_Task set_:
1 – According to the Atlantis excerpt, why did Atlantis leave a year's worth of supplies at the space station? Answer in one to three sentences.
2 – In the Atlantis excerpt, how many days did shuttles spend docked to the station altogether?
3 – Reproduce the Atlantis excerpt from "Astronaut launches from" up to and including "a hefty price.".

To ensure their safe return to Earth, Mr. Ferguson and his crew conducted one final survey of the shuttle following the undocking, using the robotic arm and a laser-tipped extension. Experts on the ground scrutinized the images for signs of micrometeorite damage.

Atlantis spent 8½ days at the space station and left behind a year’s worth of supplies, insurance in the event commercial providers encounter delays in launching their own cargo ships.

It was the 37th shuttle mission, over more than 12 years, dedicated to building and maintaining the space station — the largest structure ever to orbit the planet.

All told, shuttles spent 276 days — or nearly 40 weeks — docked to the station. It’s now a sprawling complex with multiple science labs — 13 rooms in all and more than 900,000 pounds of mass, most of that delivered by shuttles.

“So large that some astronauts have even momentarily gotten lost in it — you can take it from me,” said Mission Control communicator Daniel Tani, a former station resident. “Of course, the ISS wouldn’t be here without the space shuttle, so … we wanted to say thank you and farewell to the magnificent machines that delivered, assembled and staffed our world-class laboratory in space.”

NASA and its international partners mean to keep it running until at least 2020.

With the retirement of the shuttle fleet, the space station now must rely solely on other countries for restocking, at least until the first privately funded rocket blasts off with a load. That could come by year’s end.

Astronaut launches from U.S. soil, however, are three to five years away — at best. Until then, Americans will continue flying to and from the space station via Russian Soyuz capsules at a hefty price.

Before leaving, the Atlantis crew gave their station colleagues a small U.S. flag that flew on the inaugural shuttle voyage in 1981. The flag is the prize for the first rocket maker that brings Americans back to the station, launching from America.

President Obama described it last week as “a capture-the-flag moment here for commercial spaceflight.”

Obama wants private companies taking over Earth-to-orbit operations so NASA can concentrate on sending astronauts beyond. The goals: an asteroid by 2025 and Mars by the mid-2030s.

Mr. Alibaruho alluded to the potential difficulties ahead as he described how he’s dealt with his own discomforts regarding the end of the shuttle program and the uncertain future for space exploration.

“I try to look at that as an adventure, rather than focusing too much on the memories,” he said.

_Information given_:
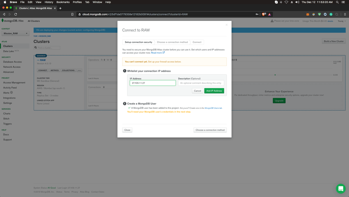Reload the page with the refresh icon

(x=16, y=14)
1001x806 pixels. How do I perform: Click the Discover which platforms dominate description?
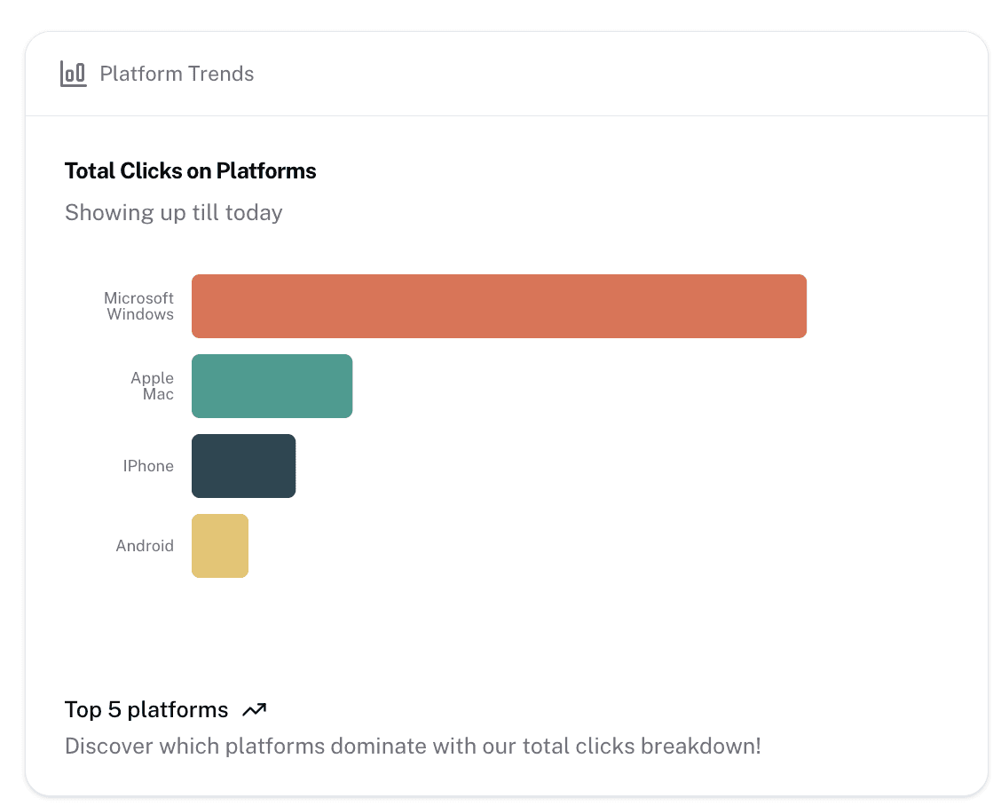coord(413,746)
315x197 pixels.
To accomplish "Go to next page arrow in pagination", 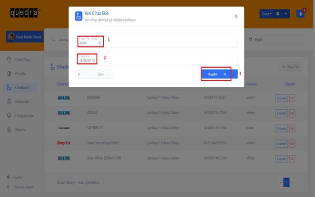I will coord(292,182).
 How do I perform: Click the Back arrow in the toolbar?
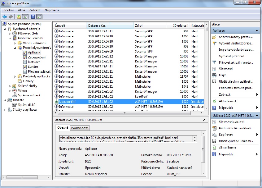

_Task responses_:
1 – The supplies were left as insurance in case commercial providers run into delays launching their own cargo ships.

2 – 276 days, or nearly 40 weeks.

3 –
Astronaut launches from U.S. soil, however, are three to five years away — at best. Until then, Americans will continue flying to and from the space station via Russian Soyuz capsules at a hefty price.